On January 30, the chairman and chief shareholder of Macau junket operator Tak Chun Group was arrested and jailed on the same charges that face his former rival, Suncity CEO Alvin Chau.
Chan Weng-Lin, also known as Levo Chan, is being detained in Macau’s Coloane Prison, the same facility where Chau is detained.
Chau was arrested in December and charged with unlawful gambling operations, money laundering and leading a criminal group. Similar allegations have been lodged against Chan. Tak Chun was reportedly second only to Suncity in bringing VIP clients to Macau casinos.
Shortly after the arrest, Macau Legend Development announced that Chan had resigned his roles as co-chairman, CEO and board director “to avoid distraction to the company and for the interest of the shareholders of the company as a whole.” The company said the arrest “relates to the personal affairs of Mr. Chan.”

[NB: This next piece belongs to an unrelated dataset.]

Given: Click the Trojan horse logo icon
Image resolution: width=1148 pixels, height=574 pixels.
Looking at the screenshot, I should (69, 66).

Chan assumed control of Macau Legend in 2020. Its assets include the casino in the New Orient Landmark Hotel and the entire Macau Fisherman’s Wharf complex, which includes three hotels and two casinos, reported Nikkei Asian Review.
Junkets earn their money by bringing VIP clients from Mainland China and other markets to Macau. They make their travel arrangements and accommodations and extend lines of credit. Suncity previously operated VIP rooms within the properties of all six of the city’s casino operators, but all are now closed. Tak Chun announced in December that two unnamed casino operators also planned to shut its rooms.

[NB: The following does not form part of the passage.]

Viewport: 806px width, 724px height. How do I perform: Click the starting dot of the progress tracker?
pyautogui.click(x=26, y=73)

Historically, junkets generated a majority of gaming revenues in Macau—in 2013, 235 junkets were at work in the city. At the start of 2021, that number had dropped to 85. In a 2020 interview with Inside Asian Gaming, gaming consultant Alidad Tash said, “Macau’s VIP glory days are long gone. Macau in five to 10 years down the line will be far less reliant on VIP.”
According to Bernstein Research analyst Vitaly Umansky, daily VIP betting volumes between in the first three weeks of January were half the level generated during the same period of December. Almost all recent VIP wagers came from direct clients of the casinos, rather than junket clients.
The Asean Business Times reported that the downfall of two of Macau’s most high-profile figures “has sent shockwaves through the casino industry.” They are part of a government crackdown on capital flight and amid a campaign by Beijing to diversify the Macau economy away from a reliance on gambling.
It called the arrests “a death knell for the decades-long operating model, under which junkets lure gamblers in with limousines, luxury suites and millions of dollars in credit.”
Despite the arrest, Tak Chun and Macau Legend affiliate New Legend VIP Club were included on a list of 46 approved junket licensees issued last month by the Macao Gaming Inspection and Coordination Bureau. The bureau is reviewing 29 more applications. The government has said the sector is not necessarily dead, but going forward, junkets will be allowed to provide customers to just one casino concessionaire, under stricter rules.